▶ [WORK TO BE COMPLETED]:
Write the next part of the passage below on parallel fiber synapses in SMA mice, starting right after its final sentence.

▶ [TEXT FOR ANALYSIS]:
___
Next, we investigated the impact of synaptic dysregulation on neurotransmission by recording intracellular excitatory post-synaptic currents (EPSCs) from PCs following extracellular stimulation of parallel fibers (Fig. 3G). We normalized the EPSC amplitude of the PCs to the stimulation current injected into the parallel fibers. EPSCs from PCs of the vulnerable lobules VI/VII in SMNΔ7 mice were reduced by ~50% (Fig. 3H, I), consistent with dysfunction and loss of VGLUT1+ synapses from parallel fibers (Fig. 3B). To dissect pre- and postsynaptic mechanisms for the weakening of parallel fiber synapeses, we measured the short-term plasticity. The EPSC amplitudes normalized to the first EPSC amplitude at the parallel fiber to PC synapses in lobules VI/VII increased from ~20% in control mice to ~40% in SMA mice (Fig. 3H, J). The profound increase in the degree of synaptic facilitation indicates a reduced presynaptic release probability, which is consistent with the lower EPSC amplitudes as well as the increased facilitation due to less vesicle depletion.56 In contrast, SMA PCs in the resistant lobule III did not show differences in facilitation or EPSC amplitudes compared to control PCs (Fig. S4I-K). Thus, the substantial loss of excitatory parallel fiber synapses may be further aggravated by reduced presynaptic neurotransmission in vulnerable lobules of severe SMA mice.
___
▶ [SOURCE INFORMATION]:

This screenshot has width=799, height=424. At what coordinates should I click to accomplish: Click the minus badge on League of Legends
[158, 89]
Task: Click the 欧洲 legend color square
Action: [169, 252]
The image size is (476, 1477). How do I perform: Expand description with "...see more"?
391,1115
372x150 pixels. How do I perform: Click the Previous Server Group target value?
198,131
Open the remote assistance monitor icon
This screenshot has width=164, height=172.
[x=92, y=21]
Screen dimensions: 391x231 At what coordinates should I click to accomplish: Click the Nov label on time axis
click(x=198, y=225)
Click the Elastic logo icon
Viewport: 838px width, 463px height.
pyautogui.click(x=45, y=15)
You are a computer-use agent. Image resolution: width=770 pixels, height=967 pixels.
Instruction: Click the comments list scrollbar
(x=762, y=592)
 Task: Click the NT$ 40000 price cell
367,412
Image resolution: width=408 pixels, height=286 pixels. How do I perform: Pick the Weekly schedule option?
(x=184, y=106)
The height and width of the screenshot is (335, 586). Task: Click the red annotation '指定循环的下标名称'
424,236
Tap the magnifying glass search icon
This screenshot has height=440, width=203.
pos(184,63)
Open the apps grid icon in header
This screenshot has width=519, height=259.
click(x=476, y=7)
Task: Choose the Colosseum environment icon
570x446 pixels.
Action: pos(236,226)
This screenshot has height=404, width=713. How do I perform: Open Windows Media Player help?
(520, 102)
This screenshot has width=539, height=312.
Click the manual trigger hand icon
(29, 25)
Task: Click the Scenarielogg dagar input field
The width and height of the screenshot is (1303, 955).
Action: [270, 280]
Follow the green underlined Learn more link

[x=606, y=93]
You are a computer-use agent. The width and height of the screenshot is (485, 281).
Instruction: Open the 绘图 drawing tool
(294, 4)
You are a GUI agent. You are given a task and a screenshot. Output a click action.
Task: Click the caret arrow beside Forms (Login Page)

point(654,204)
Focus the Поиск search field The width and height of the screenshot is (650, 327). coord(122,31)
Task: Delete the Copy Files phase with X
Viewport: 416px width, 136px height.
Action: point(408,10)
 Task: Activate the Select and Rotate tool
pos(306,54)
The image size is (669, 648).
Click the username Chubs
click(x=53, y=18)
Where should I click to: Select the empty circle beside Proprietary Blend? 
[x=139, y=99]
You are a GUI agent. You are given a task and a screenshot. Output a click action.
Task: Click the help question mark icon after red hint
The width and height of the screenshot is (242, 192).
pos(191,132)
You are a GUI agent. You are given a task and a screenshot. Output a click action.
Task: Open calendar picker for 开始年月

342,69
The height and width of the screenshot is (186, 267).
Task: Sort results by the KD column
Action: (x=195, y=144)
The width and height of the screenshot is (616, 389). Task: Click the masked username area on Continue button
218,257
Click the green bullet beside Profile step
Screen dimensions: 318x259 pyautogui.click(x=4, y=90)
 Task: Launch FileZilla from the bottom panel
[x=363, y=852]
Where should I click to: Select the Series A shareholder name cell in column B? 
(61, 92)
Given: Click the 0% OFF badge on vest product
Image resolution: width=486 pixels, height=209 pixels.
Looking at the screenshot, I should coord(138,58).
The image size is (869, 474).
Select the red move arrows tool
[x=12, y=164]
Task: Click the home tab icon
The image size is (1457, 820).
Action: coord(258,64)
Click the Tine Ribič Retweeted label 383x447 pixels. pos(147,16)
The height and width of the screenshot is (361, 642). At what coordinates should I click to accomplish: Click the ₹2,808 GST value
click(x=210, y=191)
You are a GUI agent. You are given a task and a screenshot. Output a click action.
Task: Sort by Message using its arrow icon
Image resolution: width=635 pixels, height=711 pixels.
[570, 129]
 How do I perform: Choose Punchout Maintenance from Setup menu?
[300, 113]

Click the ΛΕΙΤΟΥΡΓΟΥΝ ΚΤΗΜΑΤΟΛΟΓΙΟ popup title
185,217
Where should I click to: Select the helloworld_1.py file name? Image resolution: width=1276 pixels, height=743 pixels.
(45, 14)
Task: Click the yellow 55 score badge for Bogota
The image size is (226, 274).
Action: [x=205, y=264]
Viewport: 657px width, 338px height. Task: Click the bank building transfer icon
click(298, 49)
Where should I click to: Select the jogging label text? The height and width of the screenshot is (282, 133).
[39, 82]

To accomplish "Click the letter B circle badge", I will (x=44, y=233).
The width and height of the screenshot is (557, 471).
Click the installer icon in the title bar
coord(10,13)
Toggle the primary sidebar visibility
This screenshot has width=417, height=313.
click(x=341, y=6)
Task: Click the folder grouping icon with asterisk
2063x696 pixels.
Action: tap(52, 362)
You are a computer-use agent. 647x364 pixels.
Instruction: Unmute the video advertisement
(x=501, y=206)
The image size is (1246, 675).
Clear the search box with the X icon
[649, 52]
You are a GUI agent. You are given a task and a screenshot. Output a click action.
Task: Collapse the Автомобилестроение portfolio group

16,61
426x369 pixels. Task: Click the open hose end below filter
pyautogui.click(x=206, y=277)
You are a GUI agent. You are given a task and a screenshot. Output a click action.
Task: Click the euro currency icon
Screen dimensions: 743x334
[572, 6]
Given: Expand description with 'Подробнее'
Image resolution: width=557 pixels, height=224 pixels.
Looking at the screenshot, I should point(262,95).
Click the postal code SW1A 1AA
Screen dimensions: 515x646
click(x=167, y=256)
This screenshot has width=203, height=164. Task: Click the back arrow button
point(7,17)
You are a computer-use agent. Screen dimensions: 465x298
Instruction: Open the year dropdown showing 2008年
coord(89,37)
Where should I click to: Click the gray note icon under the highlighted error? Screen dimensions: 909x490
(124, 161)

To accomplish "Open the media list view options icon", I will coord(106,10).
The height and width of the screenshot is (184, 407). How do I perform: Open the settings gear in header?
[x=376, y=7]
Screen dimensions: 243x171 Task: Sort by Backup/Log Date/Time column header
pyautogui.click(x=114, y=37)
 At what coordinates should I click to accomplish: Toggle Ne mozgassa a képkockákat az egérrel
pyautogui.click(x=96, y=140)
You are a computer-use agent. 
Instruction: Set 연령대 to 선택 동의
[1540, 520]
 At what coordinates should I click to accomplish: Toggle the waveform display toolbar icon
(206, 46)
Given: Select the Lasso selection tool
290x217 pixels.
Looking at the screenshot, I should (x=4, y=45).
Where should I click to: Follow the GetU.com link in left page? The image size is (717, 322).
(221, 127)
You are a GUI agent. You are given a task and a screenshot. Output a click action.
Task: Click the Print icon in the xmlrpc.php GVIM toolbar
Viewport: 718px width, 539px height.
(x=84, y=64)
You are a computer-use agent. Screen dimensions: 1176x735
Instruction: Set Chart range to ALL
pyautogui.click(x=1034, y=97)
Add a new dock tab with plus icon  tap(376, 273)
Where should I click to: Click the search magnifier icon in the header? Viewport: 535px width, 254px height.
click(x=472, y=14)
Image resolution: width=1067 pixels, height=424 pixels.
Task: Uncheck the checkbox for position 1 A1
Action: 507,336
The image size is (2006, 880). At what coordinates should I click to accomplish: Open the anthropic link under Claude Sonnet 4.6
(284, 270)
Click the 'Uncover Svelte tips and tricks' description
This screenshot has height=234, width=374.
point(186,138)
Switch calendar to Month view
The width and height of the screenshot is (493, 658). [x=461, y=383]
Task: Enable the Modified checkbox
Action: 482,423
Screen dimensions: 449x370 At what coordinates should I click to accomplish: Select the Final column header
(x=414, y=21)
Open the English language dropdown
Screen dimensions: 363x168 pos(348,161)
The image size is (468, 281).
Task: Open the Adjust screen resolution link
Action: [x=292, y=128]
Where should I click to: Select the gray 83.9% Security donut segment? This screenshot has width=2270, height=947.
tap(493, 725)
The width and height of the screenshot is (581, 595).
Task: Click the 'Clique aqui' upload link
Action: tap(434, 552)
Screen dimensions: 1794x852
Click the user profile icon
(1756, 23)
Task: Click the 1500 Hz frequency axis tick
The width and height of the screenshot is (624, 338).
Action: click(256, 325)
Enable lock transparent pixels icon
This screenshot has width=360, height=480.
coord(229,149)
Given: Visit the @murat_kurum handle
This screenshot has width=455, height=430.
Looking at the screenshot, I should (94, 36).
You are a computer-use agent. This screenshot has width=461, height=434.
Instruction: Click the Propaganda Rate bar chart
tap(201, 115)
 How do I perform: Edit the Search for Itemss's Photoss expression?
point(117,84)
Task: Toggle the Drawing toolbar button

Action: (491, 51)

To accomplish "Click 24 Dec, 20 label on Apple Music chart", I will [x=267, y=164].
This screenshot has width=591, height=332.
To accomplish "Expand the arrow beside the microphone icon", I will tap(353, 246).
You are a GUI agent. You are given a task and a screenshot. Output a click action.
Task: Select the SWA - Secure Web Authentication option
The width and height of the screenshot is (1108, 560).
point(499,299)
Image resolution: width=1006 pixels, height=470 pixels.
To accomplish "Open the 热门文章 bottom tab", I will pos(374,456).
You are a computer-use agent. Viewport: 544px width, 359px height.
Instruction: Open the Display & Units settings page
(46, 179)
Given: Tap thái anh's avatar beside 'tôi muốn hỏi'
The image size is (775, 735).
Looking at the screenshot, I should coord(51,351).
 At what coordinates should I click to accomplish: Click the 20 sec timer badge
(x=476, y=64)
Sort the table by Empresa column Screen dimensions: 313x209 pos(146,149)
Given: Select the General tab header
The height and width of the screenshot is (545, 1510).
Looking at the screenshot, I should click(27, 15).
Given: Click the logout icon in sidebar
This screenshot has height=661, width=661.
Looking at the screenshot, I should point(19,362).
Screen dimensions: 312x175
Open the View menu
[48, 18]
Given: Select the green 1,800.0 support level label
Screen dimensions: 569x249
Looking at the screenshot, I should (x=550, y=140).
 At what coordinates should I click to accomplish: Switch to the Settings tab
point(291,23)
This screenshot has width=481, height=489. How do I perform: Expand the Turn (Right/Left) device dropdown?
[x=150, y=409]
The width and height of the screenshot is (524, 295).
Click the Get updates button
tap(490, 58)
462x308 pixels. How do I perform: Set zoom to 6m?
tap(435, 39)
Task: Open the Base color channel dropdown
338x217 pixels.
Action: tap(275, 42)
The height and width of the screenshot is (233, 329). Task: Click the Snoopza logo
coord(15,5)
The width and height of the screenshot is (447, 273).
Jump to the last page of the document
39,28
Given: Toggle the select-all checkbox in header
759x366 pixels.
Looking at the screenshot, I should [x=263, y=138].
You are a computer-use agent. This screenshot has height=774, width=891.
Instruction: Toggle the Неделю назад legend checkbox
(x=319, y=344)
___
▶ [OUTPUT FOR THIS TASK]:
To further evaluate the functional input of the cerebellum, we recorded the synaptic transmission between mossy fibers - originating from different nuclei of the vestibular system, cerebellar cortex, reticular formation, and spinal cord36 - and the GCs in the cerebellar cortex as the source of the parallel fibers. Although SMA GCs in vulnerable lobules had slightly smaller and wider AP (Fig. S5A-D), all other passive and active functional properties were unaltered compared to control GCs (Fig. S5E-N). Moreover, repetitive 100-Hz-stimulation of mossy fibers resulted in similar short time depression in control and SMA GCs (Fig. S5O-R), indicating that the mossy fiber to GC synapses, which mediate the main sensory input to the cerebellar cortex, is unaltered in SMA.

Together, these findings highlight impairment of excitatory neurotransmission and degeneration of parallel fiber boutons, leading to reduced activation of PCs and diminished cerebellar output in SMA.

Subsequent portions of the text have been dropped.